Being able to adapt to life’s misfortunes and setbacks is key to bouncing back and not letting the stresses of life permanently affect your mood, physical health and outlook on life. While it’s true that some people can naturally be more adaptable, resilience is a skill that can be practiced and learned. This is an especially important skill to develop as healthcare professionals, as daily stresses can build up and begin to impact your daily life. Building resilience can help you adapt, cope and learn to overcome the challenging times that are inevitable at some points in life.

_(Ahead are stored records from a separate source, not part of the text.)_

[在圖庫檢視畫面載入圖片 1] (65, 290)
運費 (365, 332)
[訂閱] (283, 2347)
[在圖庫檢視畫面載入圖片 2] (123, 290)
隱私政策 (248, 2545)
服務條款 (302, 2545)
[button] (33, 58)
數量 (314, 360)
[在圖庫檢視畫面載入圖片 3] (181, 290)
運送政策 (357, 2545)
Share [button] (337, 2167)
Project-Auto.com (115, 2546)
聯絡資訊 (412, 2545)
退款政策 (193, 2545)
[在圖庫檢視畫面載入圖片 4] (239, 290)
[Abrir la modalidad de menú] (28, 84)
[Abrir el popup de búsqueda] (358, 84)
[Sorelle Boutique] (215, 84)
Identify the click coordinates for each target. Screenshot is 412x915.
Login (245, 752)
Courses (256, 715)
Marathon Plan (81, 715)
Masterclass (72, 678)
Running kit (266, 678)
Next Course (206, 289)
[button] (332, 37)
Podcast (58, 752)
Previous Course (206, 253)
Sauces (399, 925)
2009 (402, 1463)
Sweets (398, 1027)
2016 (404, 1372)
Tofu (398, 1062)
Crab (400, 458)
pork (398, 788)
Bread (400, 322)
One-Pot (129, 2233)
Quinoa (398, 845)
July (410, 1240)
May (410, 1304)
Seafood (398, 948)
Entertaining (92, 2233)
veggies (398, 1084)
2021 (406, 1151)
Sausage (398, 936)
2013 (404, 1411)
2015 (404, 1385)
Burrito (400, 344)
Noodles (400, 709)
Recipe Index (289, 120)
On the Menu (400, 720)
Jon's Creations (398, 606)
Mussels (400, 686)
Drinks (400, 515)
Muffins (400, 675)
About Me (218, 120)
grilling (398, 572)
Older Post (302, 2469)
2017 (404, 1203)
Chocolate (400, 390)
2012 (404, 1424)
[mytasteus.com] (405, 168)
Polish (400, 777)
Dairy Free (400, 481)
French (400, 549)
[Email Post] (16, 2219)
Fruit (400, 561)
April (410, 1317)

Resiliency can help you to:

  • tolerate feelings of stress and anxiety stemming from a specific event
  • bounce back after adversity
  • maintain a positive outlook
  • face an uncertain future with less fear

Whether you’re building your resiliency as a preventative tactic or a recovery measure, consider starting with these tips:

  1. Stay connected. Building strong connections with friends, coworkers and loved ones can help give you a sense of self, and ground you when you’re feeling overwhelmed. Having someone to talk to and confide in about those feelings can help you work through them and come out on the other side feeling heard, positive, and ready to move forward.
  2. Take care of yourself on and off the clock. While you’re at work, it can be useful to give yourself small routines that help during tough times, like a short meditation, a light snack or some deep breathing. When you’re on your own time, take time to find your joy, whether it be getting outside for a walk, snuggling with your pet or chatting with a loved one.
  3. Get creative. Being resourceful and coming up with new ways to handle adversity can sometimes call for getting creative and thinking “outside the box.” Figure out what needs to be done to help you through the problem, and determine the best path in getting there.
  4. Accept your feelings. In some situations, it can be tempting to just “power through” or “put on a brave face.” This strategy often makes the problem worse, as you haven’t given yourself permission to actually feel your feelings and deal with them head-on instead of allowing them to fester and grow. Accepting how you feel and allowing yourself to face those feelings will then make space for gaining perspective and seeing a clearer path forward.
Whether or not it comes naturally to you to bounce back after a difficult experience, in the workplace or in your personal life, resiliency is a skill you can learn and enhance with practice.